**Task prompt**
Repeat all the lines below exactly, but omit the pictures.

-- Opening Marker --

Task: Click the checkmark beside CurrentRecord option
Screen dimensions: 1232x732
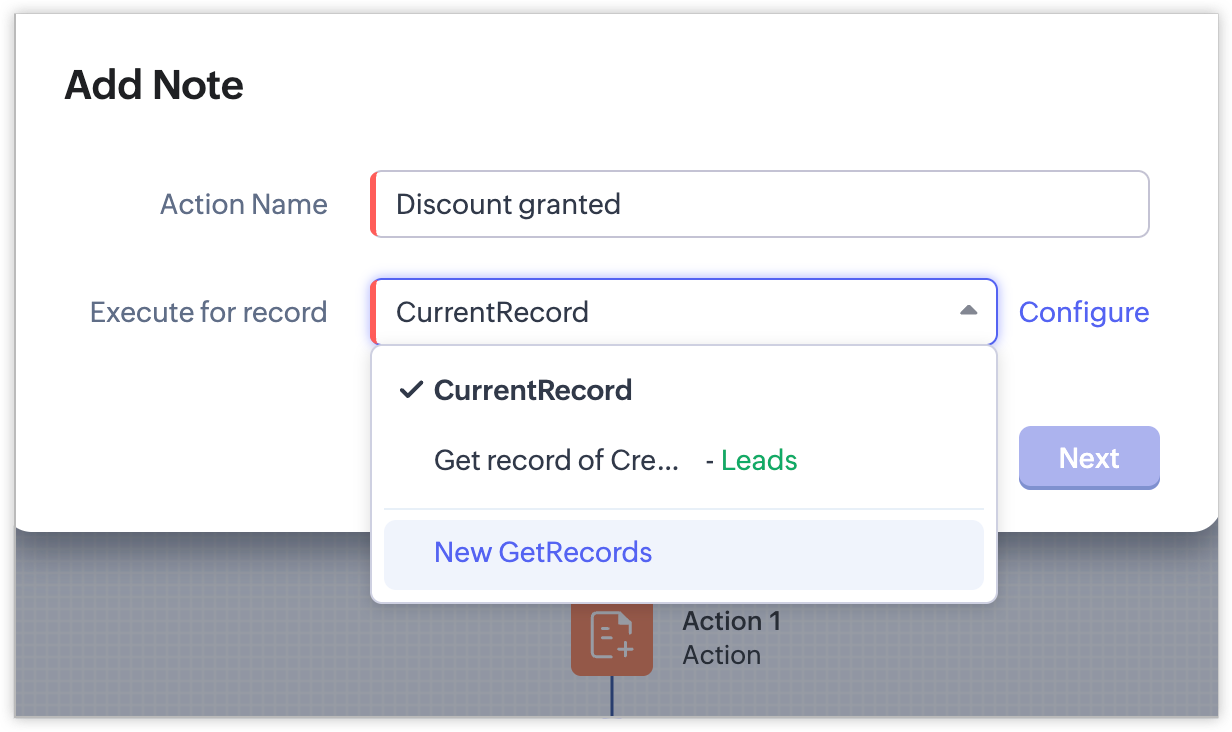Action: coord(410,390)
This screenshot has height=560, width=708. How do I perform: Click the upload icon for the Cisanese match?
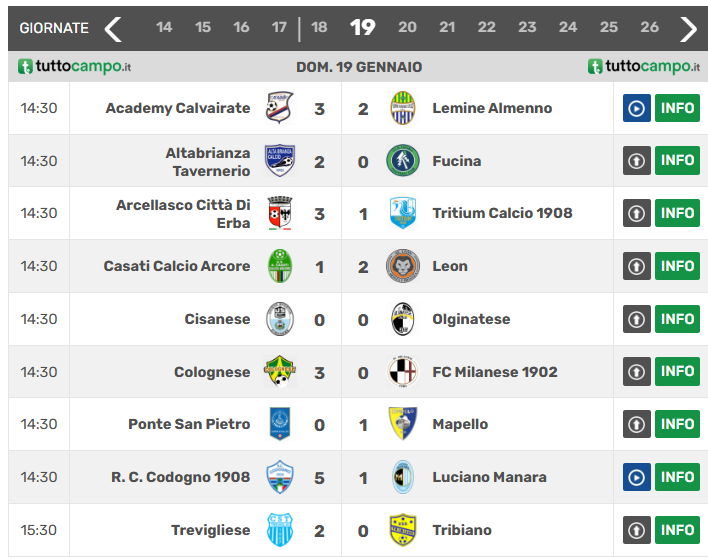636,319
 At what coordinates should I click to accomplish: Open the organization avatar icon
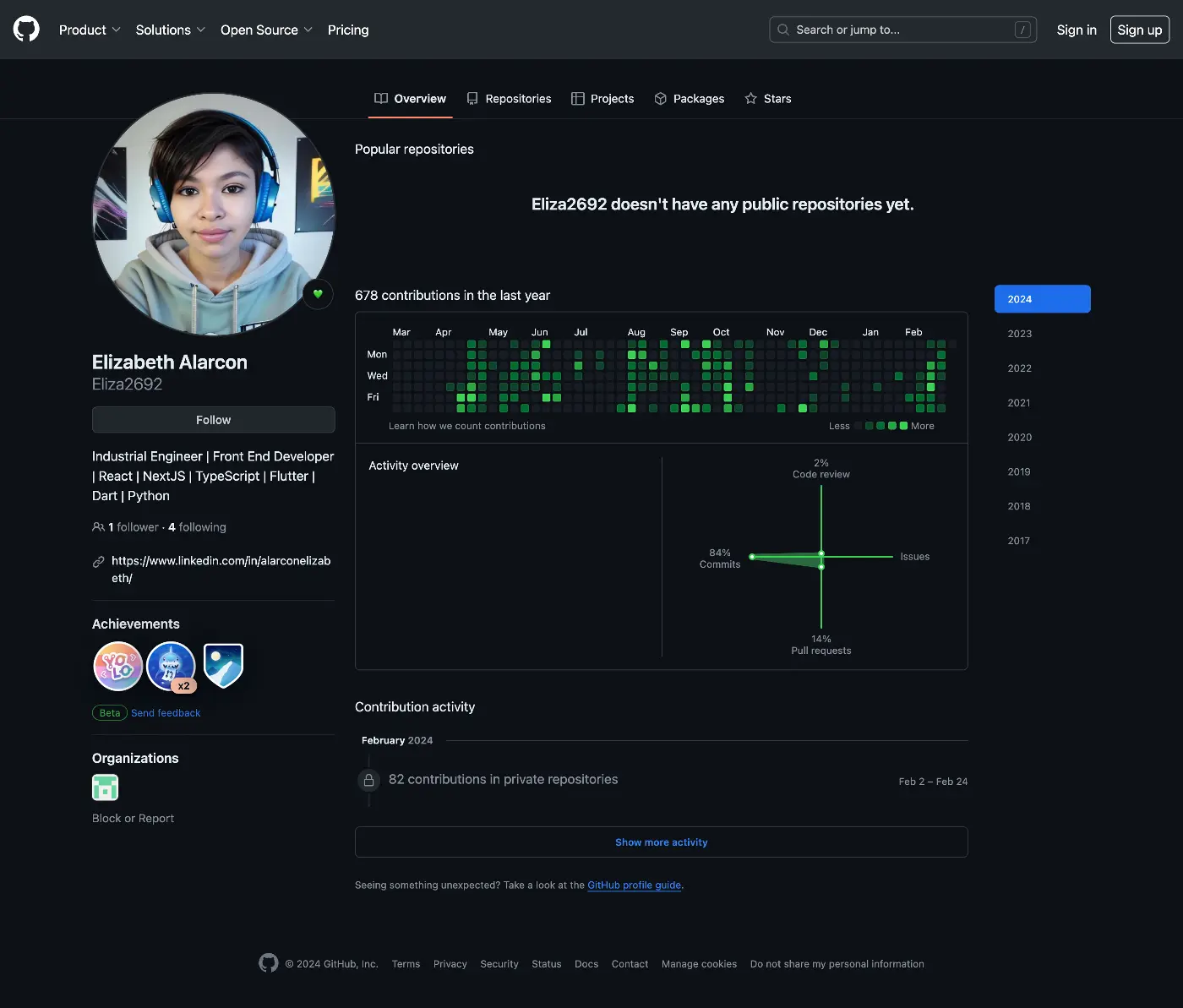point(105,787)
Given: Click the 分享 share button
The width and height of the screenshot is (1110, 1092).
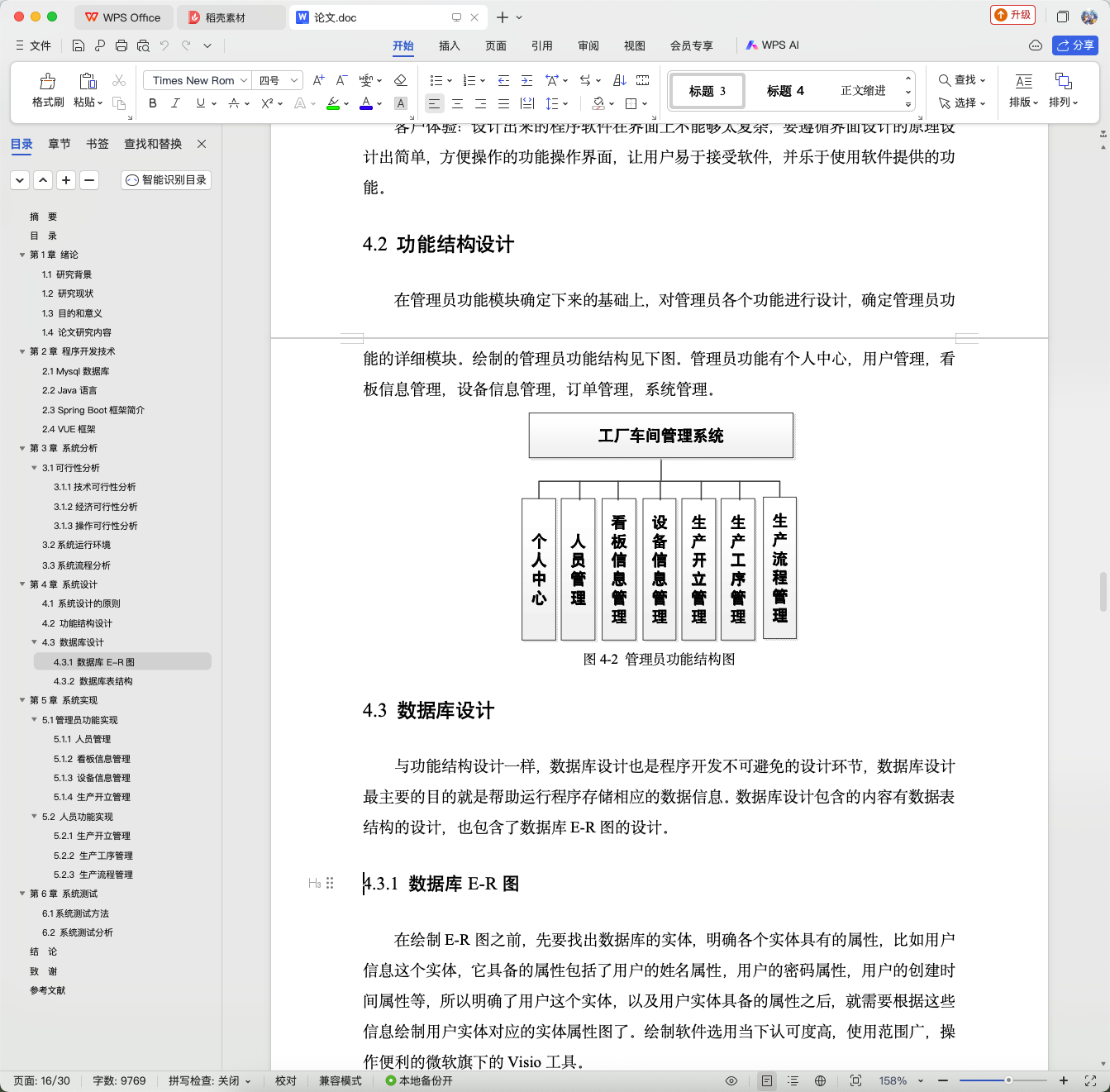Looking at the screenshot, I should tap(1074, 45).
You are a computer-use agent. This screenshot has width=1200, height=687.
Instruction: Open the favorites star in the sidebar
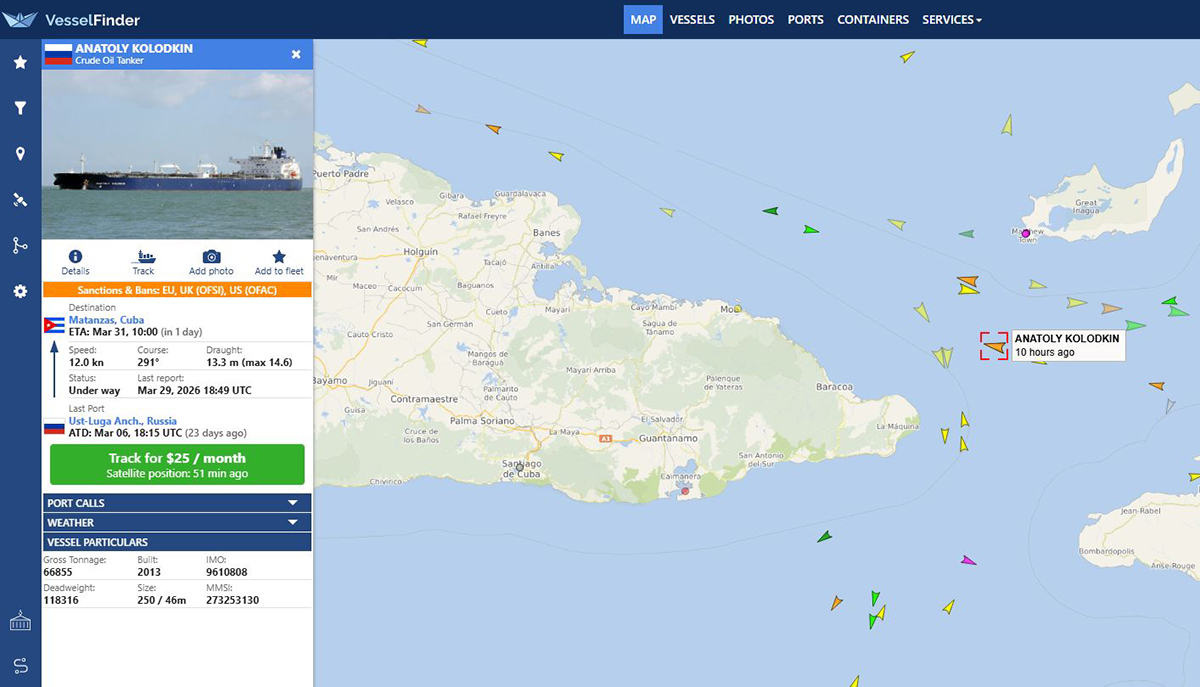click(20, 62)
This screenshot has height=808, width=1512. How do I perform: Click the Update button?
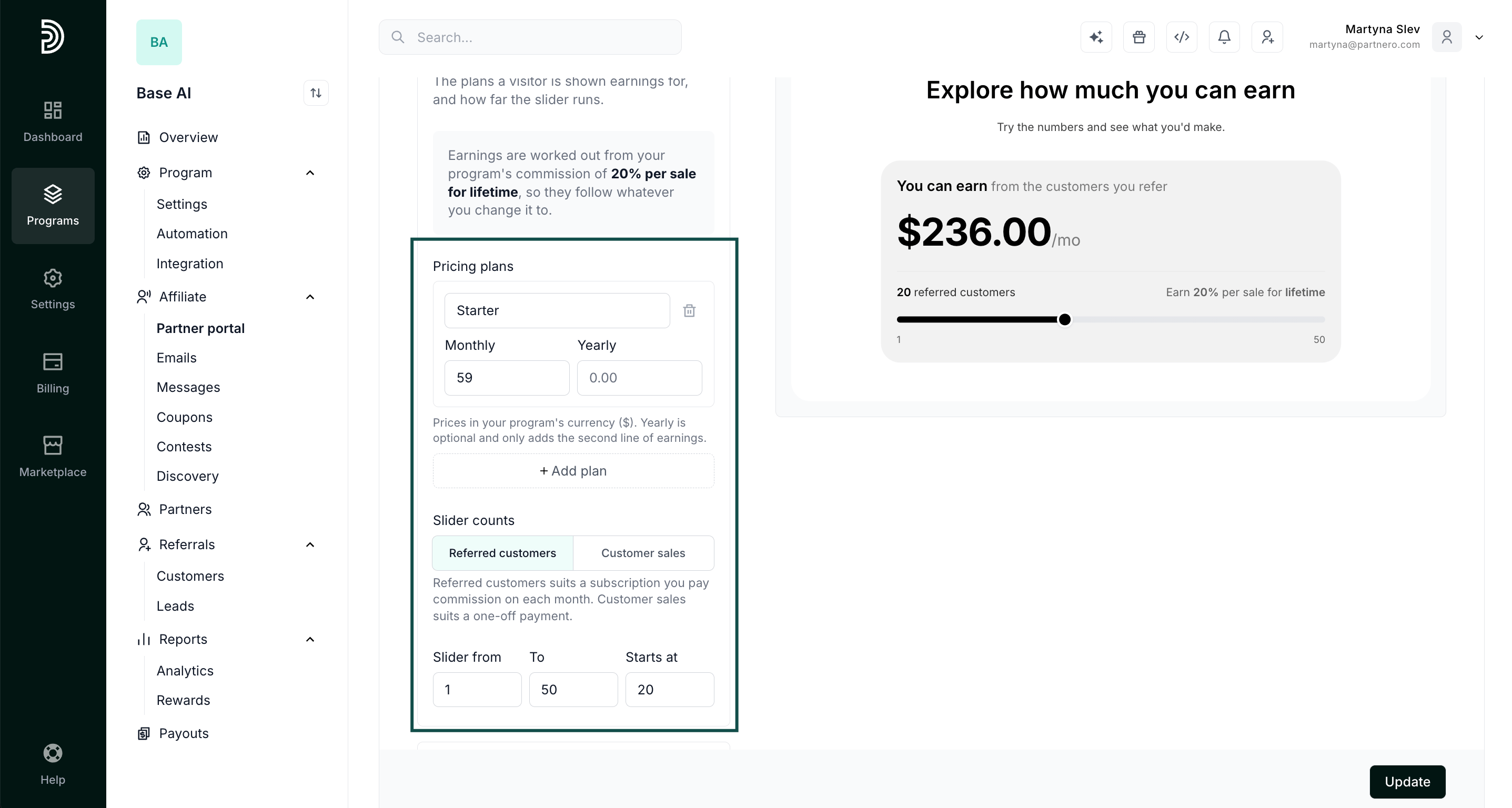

-- Closing Marker --

**Exercise response**
Task: Click the checkmark beside CurrentRecord option
Screen dimensions: 1232x732
Action: coord(410,390)
This screenshot has height=560, width=708. How do I perform: Click the upload icon for the Cisanese match?
636,319
 At what coordinates should I click to accomplish: Open the organization avatar icon
point(105,787)
Given: Click the 分享 share button
The width and height of the screenshot is (1110, 1092).
Looking at the screenshot, I should tap(1074, 45).
You are a computer-use agent. This screenshot has width=1200, height=687.
Instruction: Open the favorites star in the sidebar
click(20, 62)
This screenshot has height=808, width=1512. How do I perform: Click the Update button?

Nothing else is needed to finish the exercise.